Wednesday, April 28, 2010

Part Two- The Pediatrician

This is continuing my last post about a student in need of Early Intervention Services. I am breaking this down into several posts because I feel often it is the details that shift the outcome. Often I feel a child's services and identification gets painted with broad strokes when the answers are hidden in the details. I also feel there is a distance between the families, doctors, specialized service providers, and school teachers that waters down and sometimes renders the service useless.

The parents called the pediatrician who was very supportive and wanted to have them come to her office for an appointment. The tone I got when the conversation was relayed to me was she wasn't sure there was an issue but would help the parents any way she could. There was about a week waiting for this appointment.

They took her for the appointment and the news back I received was my student had a really bad infection in both ears and failed the hearing test administered in the office by the pediatrician. The parents were told they needed to treat the infection before they moved forward. They put her on antibiotics for two weeks and scheduled a return appointment.

Meanwhile they were referred to an ENT who felt the who issue was related to the infection and fluid and if needed they could give her tubes. They were told to wait for the infection to clear before worrying about a hearing lose. They were told that if this was the issue she should be just fine once the ears clear up. They see it all the time.

An SLP friend told me that is not always an effective course of action.

I am a parent who remembers the waiting. I continued to document my observations and teach her ASL. It was interesting to me that she never showed signs of pain in her ears. It was a surprise that the language delay was not a factor. Her delay was severe in my opinion and it may be an indicator that this has been an ongoing infection, hearing lose, processing disorder, motor control or something else hindering her language acquisition over an extended period. At this point it is all medical focused on the infection. The duration of the infection didn't seem to be a concern. I was thinking about the whole child. Regardless of the source of her delay she needs to catch up with her language if she is going to experience productive brain development. She needs language for typical social emotional development. She needs language for typical abstract critical thinking skills. At this point her expressive language hindered that.

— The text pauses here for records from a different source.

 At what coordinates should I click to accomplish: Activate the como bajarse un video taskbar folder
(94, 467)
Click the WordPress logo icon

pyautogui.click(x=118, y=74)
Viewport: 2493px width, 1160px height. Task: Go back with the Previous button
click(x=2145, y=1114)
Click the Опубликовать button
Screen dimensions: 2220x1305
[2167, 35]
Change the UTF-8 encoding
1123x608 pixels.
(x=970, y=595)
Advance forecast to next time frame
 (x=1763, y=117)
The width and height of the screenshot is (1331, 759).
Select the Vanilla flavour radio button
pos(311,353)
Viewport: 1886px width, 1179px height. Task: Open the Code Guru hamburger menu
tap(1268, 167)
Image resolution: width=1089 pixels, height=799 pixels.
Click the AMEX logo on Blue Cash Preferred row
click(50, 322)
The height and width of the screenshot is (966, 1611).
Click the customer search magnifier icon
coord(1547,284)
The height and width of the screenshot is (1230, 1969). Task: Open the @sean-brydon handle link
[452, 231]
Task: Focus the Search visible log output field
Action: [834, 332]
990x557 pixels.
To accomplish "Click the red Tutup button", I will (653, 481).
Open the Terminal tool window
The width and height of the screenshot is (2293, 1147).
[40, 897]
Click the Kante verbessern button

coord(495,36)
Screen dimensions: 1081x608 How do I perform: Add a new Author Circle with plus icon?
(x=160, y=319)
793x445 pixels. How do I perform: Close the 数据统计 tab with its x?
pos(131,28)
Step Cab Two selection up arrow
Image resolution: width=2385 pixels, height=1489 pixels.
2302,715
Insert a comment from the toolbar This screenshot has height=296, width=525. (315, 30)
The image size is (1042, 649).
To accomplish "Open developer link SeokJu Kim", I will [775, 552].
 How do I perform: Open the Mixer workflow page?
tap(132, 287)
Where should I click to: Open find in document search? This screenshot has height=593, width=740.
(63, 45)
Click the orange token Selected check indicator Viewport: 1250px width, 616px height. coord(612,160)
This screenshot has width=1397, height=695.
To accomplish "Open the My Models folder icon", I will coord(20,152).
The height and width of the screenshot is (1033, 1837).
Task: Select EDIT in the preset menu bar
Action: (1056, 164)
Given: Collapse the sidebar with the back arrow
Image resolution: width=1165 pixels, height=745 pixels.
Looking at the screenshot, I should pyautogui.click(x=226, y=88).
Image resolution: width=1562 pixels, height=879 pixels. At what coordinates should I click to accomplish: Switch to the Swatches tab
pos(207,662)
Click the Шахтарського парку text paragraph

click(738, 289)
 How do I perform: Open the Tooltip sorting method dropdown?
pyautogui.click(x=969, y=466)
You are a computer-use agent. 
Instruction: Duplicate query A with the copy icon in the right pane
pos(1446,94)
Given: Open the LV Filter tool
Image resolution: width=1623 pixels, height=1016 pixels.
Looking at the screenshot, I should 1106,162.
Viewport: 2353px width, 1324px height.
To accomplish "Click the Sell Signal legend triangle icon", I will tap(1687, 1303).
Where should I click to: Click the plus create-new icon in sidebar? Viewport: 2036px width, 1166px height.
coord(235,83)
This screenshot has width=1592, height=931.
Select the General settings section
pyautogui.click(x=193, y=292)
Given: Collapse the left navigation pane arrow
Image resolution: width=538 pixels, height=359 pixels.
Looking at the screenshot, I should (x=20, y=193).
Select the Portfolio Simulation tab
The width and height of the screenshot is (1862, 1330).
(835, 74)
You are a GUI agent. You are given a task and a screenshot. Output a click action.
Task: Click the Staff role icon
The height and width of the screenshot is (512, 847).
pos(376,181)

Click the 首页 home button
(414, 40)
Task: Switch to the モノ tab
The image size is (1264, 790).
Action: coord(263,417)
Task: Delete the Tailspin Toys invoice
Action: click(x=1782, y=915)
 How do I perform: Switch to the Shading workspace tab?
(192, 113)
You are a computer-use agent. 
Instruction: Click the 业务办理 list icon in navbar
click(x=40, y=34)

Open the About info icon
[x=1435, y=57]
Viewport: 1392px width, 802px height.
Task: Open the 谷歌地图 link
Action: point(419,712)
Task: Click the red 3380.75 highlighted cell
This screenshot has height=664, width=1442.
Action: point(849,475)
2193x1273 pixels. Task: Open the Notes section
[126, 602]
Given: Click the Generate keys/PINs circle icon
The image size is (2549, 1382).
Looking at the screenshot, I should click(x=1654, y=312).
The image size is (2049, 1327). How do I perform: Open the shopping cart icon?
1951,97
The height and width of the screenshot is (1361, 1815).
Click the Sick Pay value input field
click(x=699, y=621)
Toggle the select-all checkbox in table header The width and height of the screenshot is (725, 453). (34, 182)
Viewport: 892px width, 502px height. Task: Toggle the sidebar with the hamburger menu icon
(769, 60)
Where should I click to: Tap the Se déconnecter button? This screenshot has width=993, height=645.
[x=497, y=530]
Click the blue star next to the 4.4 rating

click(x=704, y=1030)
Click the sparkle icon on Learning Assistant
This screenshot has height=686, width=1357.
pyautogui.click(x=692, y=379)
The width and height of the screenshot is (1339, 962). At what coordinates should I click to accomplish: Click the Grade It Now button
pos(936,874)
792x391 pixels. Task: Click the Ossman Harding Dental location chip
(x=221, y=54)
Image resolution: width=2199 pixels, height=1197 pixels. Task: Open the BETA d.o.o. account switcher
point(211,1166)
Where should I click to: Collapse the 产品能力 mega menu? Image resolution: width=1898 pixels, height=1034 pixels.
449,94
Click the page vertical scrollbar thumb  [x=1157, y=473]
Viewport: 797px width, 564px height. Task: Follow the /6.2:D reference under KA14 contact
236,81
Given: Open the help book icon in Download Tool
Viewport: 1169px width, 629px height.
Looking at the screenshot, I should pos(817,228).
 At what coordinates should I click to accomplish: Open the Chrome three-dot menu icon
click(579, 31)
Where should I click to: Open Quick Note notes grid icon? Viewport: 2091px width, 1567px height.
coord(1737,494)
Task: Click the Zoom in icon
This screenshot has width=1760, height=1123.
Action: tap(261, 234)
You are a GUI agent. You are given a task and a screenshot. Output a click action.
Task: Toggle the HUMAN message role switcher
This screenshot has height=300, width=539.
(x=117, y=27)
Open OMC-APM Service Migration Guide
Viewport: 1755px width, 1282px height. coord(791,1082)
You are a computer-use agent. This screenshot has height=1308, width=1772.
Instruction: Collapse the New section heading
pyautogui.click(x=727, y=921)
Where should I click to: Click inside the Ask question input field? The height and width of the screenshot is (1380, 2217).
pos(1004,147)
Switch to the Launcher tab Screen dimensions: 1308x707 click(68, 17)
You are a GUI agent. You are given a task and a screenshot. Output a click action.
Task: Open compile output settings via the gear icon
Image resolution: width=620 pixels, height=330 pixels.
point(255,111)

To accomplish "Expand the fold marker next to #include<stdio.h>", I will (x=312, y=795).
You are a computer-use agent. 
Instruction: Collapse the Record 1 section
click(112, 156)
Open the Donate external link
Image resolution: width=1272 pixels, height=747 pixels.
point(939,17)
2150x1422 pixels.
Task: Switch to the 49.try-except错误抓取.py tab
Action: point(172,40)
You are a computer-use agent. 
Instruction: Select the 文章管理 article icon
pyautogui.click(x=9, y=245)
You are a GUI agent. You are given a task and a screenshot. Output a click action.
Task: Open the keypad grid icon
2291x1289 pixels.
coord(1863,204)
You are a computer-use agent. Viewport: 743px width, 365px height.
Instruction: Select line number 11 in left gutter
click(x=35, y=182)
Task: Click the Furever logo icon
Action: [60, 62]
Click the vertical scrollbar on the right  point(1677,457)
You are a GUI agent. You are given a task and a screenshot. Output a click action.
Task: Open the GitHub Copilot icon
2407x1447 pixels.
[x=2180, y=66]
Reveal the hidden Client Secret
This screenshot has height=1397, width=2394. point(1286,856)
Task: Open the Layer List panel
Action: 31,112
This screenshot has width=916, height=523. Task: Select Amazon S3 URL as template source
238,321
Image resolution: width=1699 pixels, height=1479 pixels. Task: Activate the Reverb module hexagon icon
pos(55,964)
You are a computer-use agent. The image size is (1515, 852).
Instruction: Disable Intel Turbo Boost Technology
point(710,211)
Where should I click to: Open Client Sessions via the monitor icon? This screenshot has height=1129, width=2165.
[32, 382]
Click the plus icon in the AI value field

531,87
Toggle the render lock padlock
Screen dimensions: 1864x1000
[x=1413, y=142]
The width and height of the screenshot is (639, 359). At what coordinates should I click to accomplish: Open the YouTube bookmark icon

So my strategy was to provide a natural language while we wait. ASL is very natural for her. It allowed her to participate. I was also worried that if there was a hearing lose that would benefit from hearing aides the sooner we know that the better. Of course we would have to wait to fit them given the current condition of her ears but that information would be so helpful. At this point I am not sure if she has any lose since she responds most of the time to conversation and environment. I want an accurate hearing test. I suggest they ask for an ABR.

I was also working on her social strategies and verbal confidence.

At the second appointment the parents were told the infection had not responded to the antibiotics and a stronger one was prescribed. The pediatrician washed her ears out which was very uncomfortable. She tells them it would be wrong to put her though more tests right now so no ABR.

When I talk about "breaking the fourth wall" I imagine life trying it out. Let the audience interact an become part of the play. Let the professional see the audience and really interact on a humane level.

Weeks have gone by. In a child's life it is more like dog years.

Next stop..... the audiologist

1 comment:

  1. I never realized how fortunate we were that Duncan's eval to therapy went so quickly (and that everyone along the way was "on it."). I really feel for your student and her family -- and, for you. It must be painful to "hurry up and wait."